Got a mortgage in 2021? Expect to pay 30% more monthly in the next four years

Expect to pay 30% more on a mortgage for next four years

Everybody who got a mortgage in either 2020 or 2021 should expect to pay 30% more on monthly payments in the next four years.

Expect to pay 30% more on a mortgage for next four years
Expect to pay 30% more on a mortgage for the next four years

A new report by the Bank of Canada says that indebted Canadians could struggle to meet the demands of their mortgage agreements, with those who agreed to a variable rate plan seeing the largest increase in monthly dues.

Payments on average are expected to go up by $420 a month or 30% by the time 1.4 million homeowners who acquired a house during that time period renew their mortgages. 

People who got a variable rate mortgage could see a shocking increase to $2,730 a month or $1,080 more than current rates. 

“Even as the average household is in better financial shape, more Canadians have stretched to buy a house during the pandemic,” Bank of Canada Governor Tiff Macklem said. 

“And these households are more exposed to higher interest rates and the potential for housing prices to decline.”

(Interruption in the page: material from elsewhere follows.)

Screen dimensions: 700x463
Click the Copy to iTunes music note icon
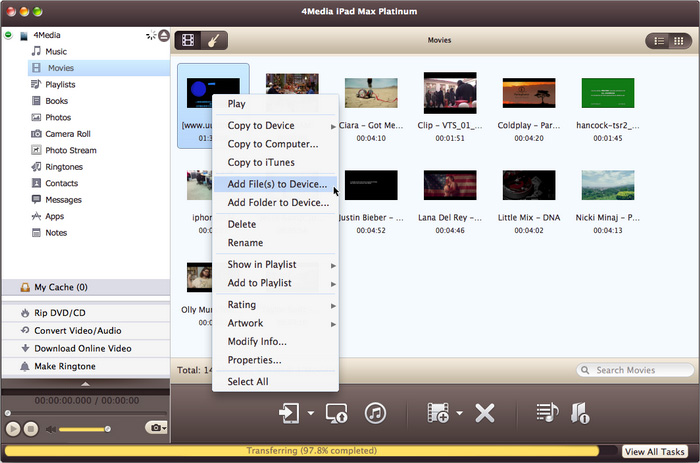[375, 412]

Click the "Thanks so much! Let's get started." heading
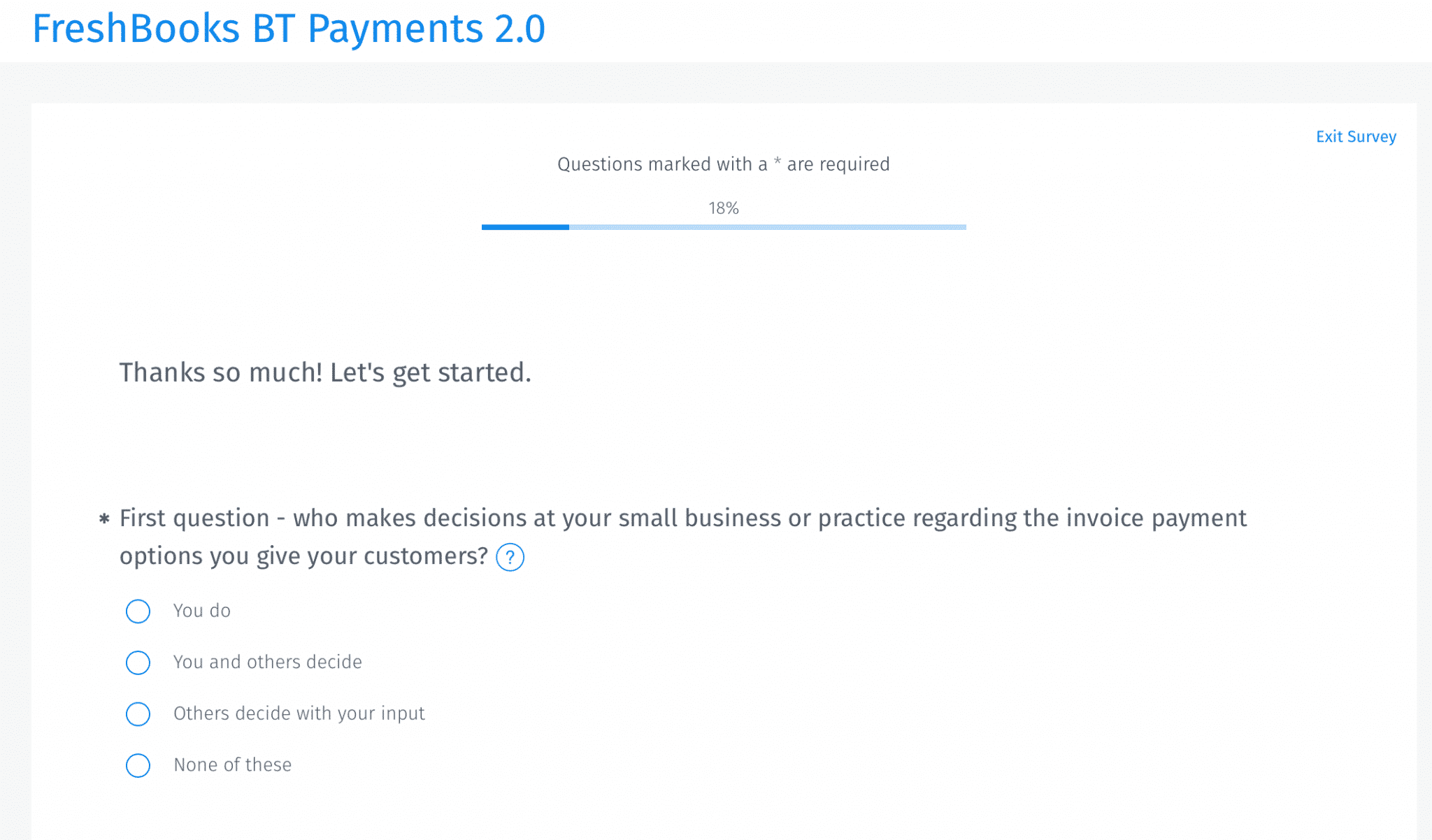pos(325,372)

House prices have skyrocketed over the last few years, with the bank reporting a 50% increase in costs. 

“If those in highly indebted households lose their jobs, they would likely need to reduce their spending sharply to continue servicing their mortgage,” Macklem said.

“This is not what we expect to happen … But it is a vulnerability to watch closely and manage carefully.”

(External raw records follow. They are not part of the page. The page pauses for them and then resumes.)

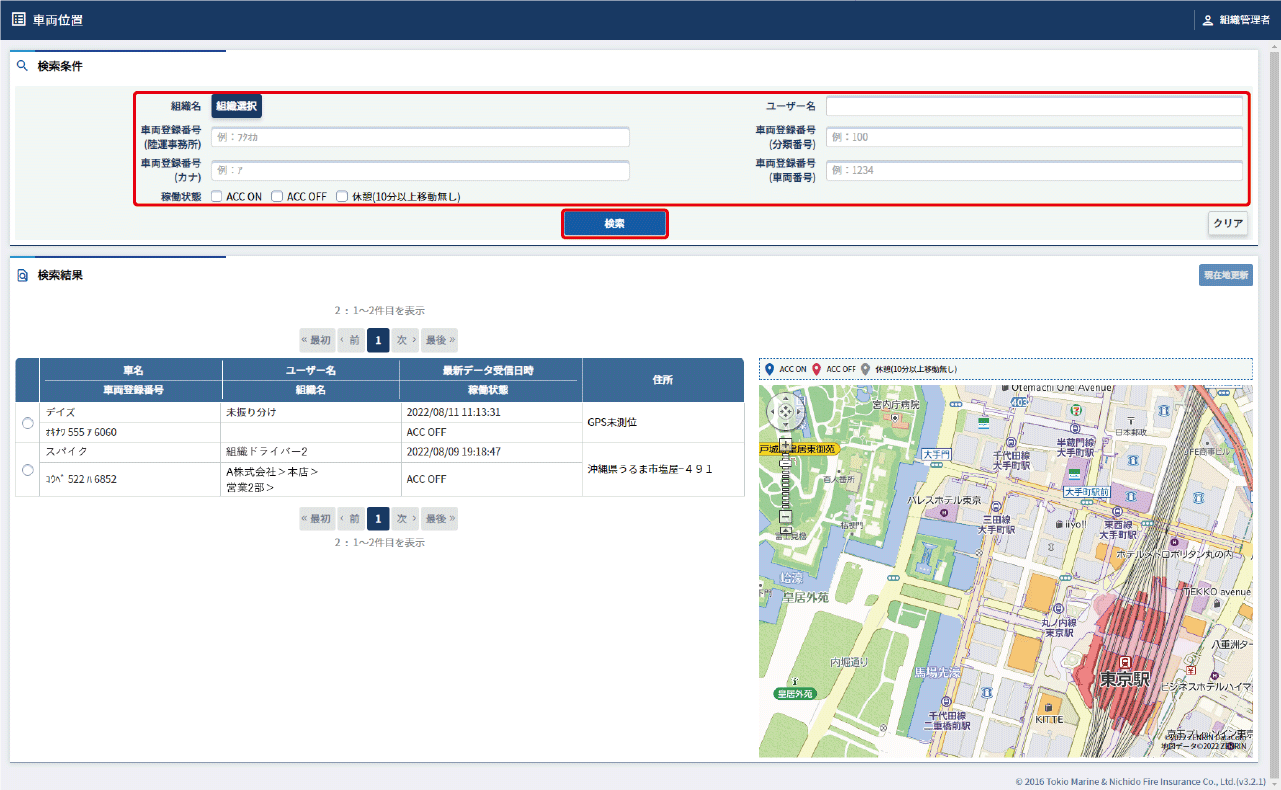Select the デイズ vehicle radio button
1281x790 pixels.
point(27,423)
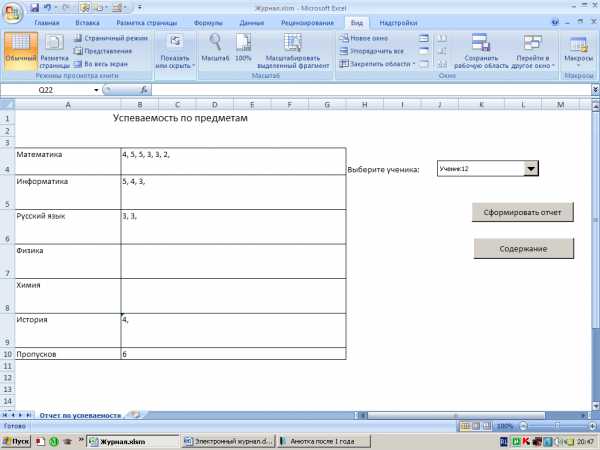Click Zoom to Selection (Масштабировать выделенный фрагмент)
This screenshot has height=450, width=600.
(x=292, y=48)
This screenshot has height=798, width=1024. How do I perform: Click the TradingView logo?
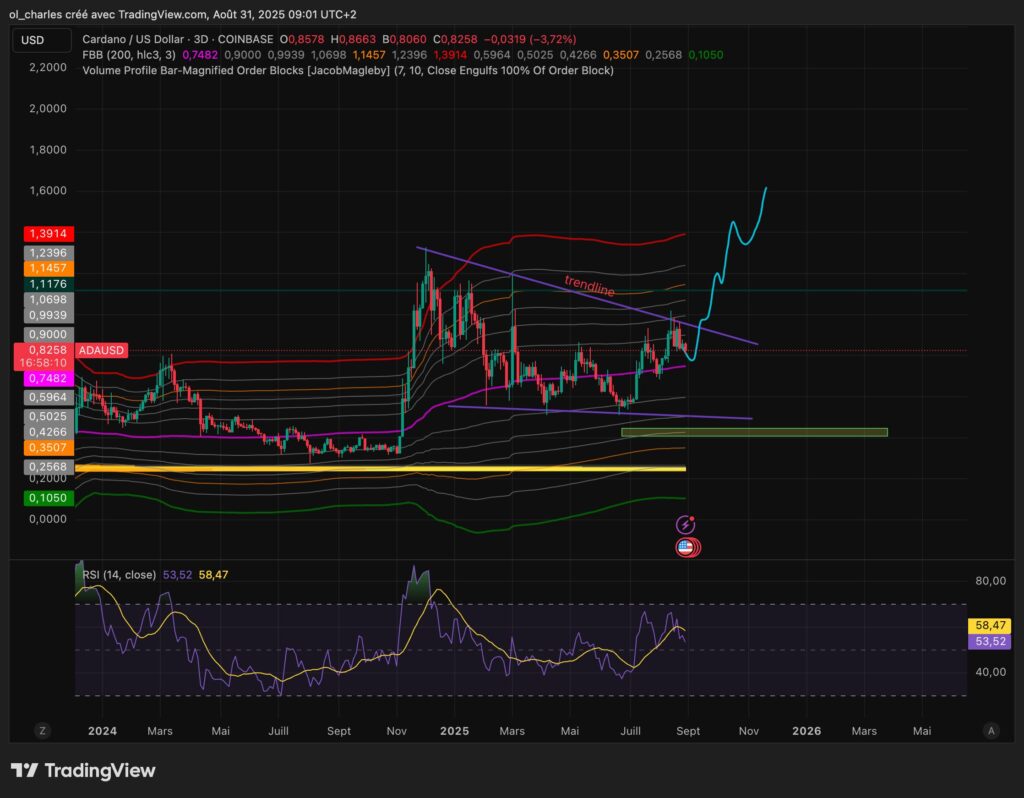pos(83,771)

Conservative Party leadership hopeful Pierre Poilievre has pinned the blame for current financial woes onto Macklem, whom he promised to fire if elected prime minister. 

“I would replace him with a new governor who would reinstate our low-inflation mandate, protect the purchasing power of our dollar, and honour the working people who earned those dollars,” Poilievre said. 

He also released a housing plan to base municipal funding on how many houses cities and towns can get built.

“I will require severely unaffordable big cities like Toronto and Vancouver to increase home building by 15 per cent or lose some of their federal infrastructure funds,” said Poilievre. 

“I will create a building bonus that pays municipalities 10,000 dollars for every extra home built, and I will require cities to pre-approve permits for high-density housing and employment at the future stations of all federal funded major transit projects”.